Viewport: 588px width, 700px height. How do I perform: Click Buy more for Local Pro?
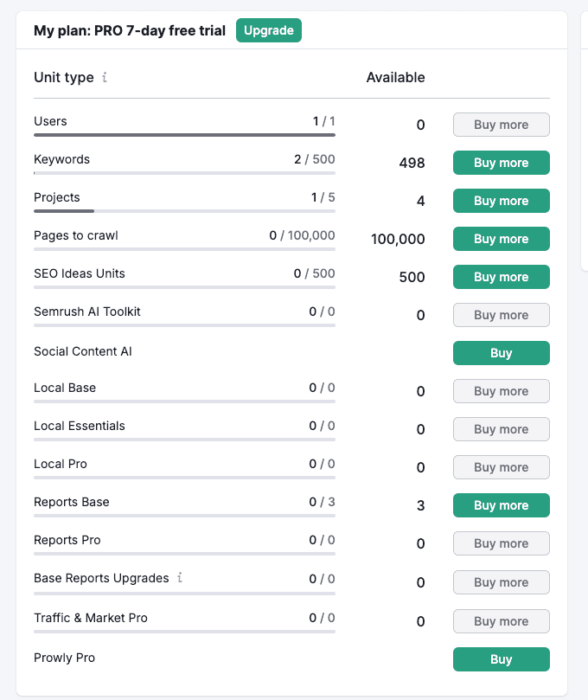coord(501,467)
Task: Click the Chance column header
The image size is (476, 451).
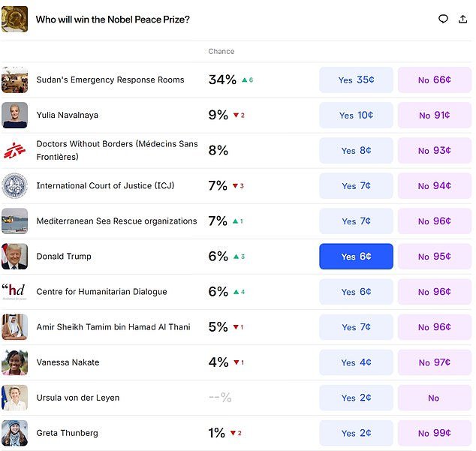Action: [221, 52]
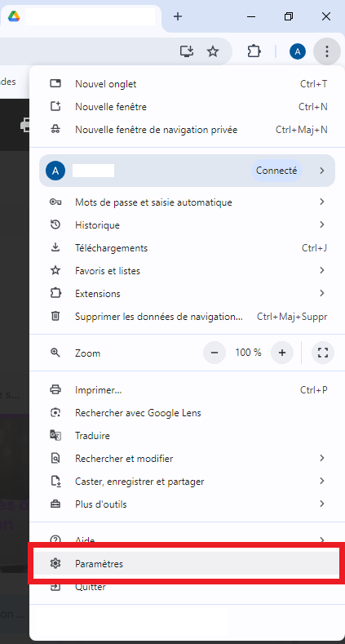Image resolution: width=345 pixels, height=644 pixels.
Task: Expand Mots de passe et saisie automatique submenu
Action: tap(187, 202)
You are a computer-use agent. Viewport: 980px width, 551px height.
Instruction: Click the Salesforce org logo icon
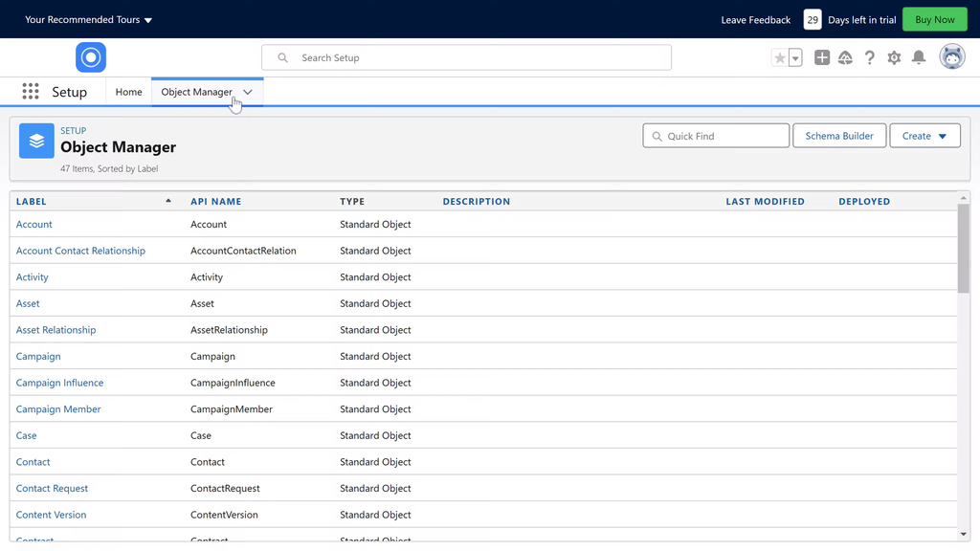click(x=91, y=57)

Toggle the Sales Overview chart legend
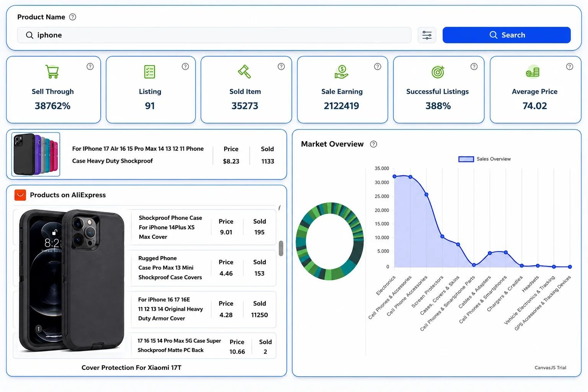tap(485, 159)
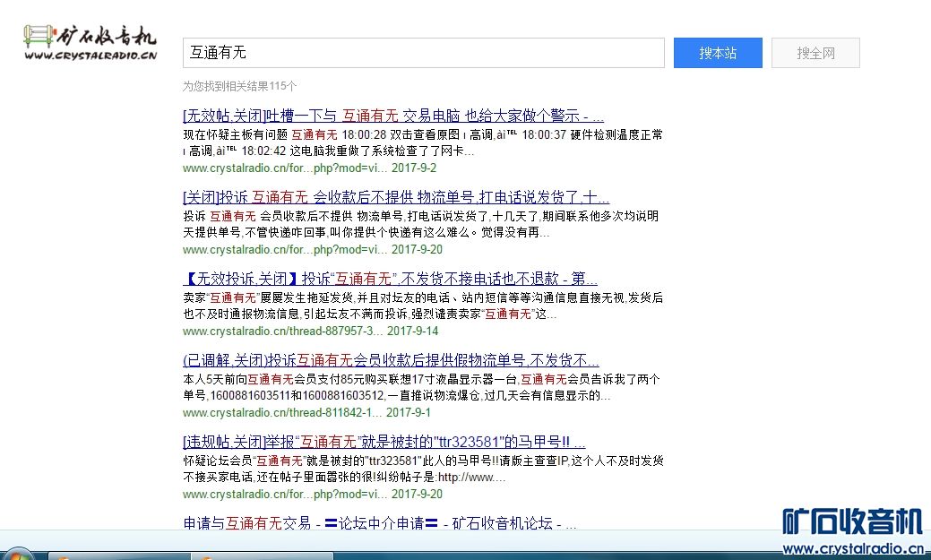Open the 申请与互通有无交易 result
This screenshot has height=560, width=931.
pyautogui.click(x=379, y=523)
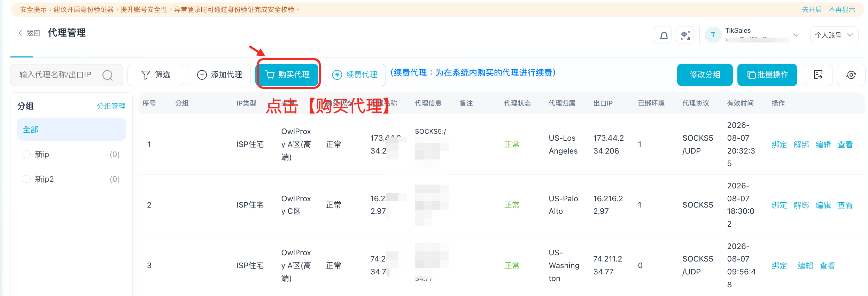Click 去开启 in the security banner

pyautogui.click(x=812, y=10)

▸ **What you should do**
Ignoring the pictures, write out word for word only the lines from the one containing "The image size is (476, 451)." through the last line of the data, both ends included.

▸ **Your solution**
The image size is (476, 451).
Action: [221, 52]
Image resolution: width=345 pixels, height=644 pixels.
Task: Expand Mots de passe et saisie automatique submenu
Action: tap(187, 202)
You are a computer-use agent. Viewport: 980px width, 551px height.
Instruction: Click the Salesforce org logo icon
click(x=91, y=57)

Toggle the Sales Overview chart legend
tap(485, 159)
Open the 申请与互通有无交易 result
This screenshot has height=560, width=931.
pyautogui.click(x=379, y=523)
Click 去开启 in the security banner

pyautogui.click(x=812, y=10)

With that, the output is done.